▸ **DOCUMENT EXCERPT**:
#####

# Download forms from my website?



## lhommedieu (Feb 6, 2005)

I want people to be able to download registration forms, waivers, etc. for a seminar that I am promoting.  How do I do this?

OR

Do I merely configure a web page so that it can be printed from the screen?

Best,

Steve Lamade


----------



## Autocrat (Feb 6, 2005)

Hi there.....

You could produce the forms you want them to fill-in in something like word, then place those files on your server, with a link to download them.... this would call up the download wizard in windows etc.....
OR
You could make the forms out in HTML etc.... then have them print that page out... either through the File Menu, or via a buttion/link!

Either way is good.... you could do both!


----------



## Bob Hubbard (Feb 6, 2005)

You can use Adobe Acrobat (or any other PDF writer) to create it that way.

You can use MS Word, or Notepad.

You can use a paint program and make it a Jpeg.

A well formatted HTML page would also work.

My personal preference is PDF because you have the largest amount of portability. (Meaning it'll look the same on Windows, Mac or Linux).


----------



## Autocrat (Feb 6, 2005)

NOTE - If you want it downloadable, you can use the header tags to force the browser to make it a download, (will have to be a none-browser-viewable file such as it being zipped), or you can just have it on your server with a link and tell people to right click on the link and save target as!


----------



## lhommedieu (Feb 6, 2005)

Kaith Rustaz said:
			
		

> My personal preference is PDF because you have the largest amount of portability. (Meaning it'll look the same on Windows, Mac or Linux).



If I make it in Word, will it download to a Mac or Linux -based computer?

Sorry - I'm a complete novice at this.  It works very well on my PC when I download from my web site.

Best,

Steve


----------



## Bob Hubbard (Feb 6, 2005)

If you make it in Word, the person viewing it will need to have either Word or a Word compatable word processor.  Formatting, fonts, etc. may change.

Note: There is no version of Word for Linux.  There are alternative programs out which will read most, but possibly not all versions of Word documents.


----------



## lhommedieu (Feb 6, 2005)

#####

▸ **SET TASKS**:
1 – In two sentences, summarize the forum thread on downloadable seminar forms.
2 – Pull out the passage of the forum thread between "I want people" and "from the screen?", inclusive, without changing any wording.

Records held in a dataset
#####

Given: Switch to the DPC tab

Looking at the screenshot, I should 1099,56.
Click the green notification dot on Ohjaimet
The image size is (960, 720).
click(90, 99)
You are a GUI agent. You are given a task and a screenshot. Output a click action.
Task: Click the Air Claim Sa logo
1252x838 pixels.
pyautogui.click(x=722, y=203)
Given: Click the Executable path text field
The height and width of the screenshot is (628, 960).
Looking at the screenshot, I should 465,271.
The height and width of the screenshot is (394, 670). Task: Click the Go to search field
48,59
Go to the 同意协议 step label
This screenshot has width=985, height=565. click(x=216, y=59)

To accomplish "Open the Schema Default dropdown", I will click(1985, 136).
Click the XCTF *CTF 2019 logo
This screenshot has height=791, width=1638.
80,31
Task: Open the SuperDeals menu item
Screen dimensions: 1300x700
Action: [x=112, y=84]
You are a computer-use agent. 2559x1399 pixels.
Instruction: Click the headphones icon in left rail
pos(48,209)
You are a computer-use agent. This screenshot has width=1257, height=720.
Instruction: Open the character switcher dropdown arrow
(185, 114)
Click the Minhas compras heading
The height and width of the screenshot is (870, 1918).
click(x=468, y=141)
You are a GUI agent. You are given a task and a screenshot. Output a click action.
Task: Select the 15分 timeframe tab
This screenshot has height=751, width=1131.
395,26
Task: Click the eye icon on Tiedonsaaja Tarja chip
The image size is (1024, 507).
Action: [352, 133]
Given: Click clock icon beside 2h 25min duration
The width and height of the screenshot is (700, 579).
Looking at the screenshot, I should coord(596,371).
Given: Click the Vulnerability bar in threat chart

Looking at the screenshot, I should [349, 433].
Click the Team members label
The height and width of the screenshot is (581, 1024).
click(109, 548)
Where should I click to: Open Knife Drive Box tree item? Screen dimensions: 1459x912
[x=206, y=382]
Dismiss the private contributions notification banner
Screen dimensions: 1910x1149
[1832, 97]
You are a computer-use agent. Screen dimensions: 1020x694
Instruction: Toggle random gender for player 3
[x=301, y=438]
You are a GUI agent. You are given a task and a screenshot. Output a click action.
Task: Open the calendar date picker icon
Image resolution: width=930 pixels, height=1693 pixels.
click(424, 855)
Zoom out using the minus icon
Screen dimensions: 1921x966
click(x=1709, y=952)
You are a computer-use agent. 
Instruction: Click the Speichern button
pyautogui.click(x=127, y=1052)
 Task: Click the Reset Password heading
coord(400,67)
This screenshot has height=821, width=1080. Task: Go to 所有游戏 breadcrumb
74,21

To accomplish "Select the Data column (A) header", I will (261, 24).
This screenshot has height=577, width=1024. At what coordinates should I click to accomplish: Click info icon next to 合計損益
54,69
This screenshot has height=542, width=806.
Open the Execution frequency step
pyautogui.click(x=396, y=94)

#####

▸ **ANSWERS TO THE TASKS**:
1 – A poster asks how to let people download registration forms and waivers for a seminar, or whether to make a web page printable instead. Replies suggest putting Word files on a server with a download link, building HTML forms to print, or using PDF, which one replier prefers for its portability, and they warn that Word files need Word or a compatible word processor, may lose formatting, and have no Linux version of Word.

2 –
I want people to be able to download registration forms, waivers, etc. for a seminar that I am promoting.  How do I do this?

OR

Do I merely configure a web page so that it can be printed from the screen?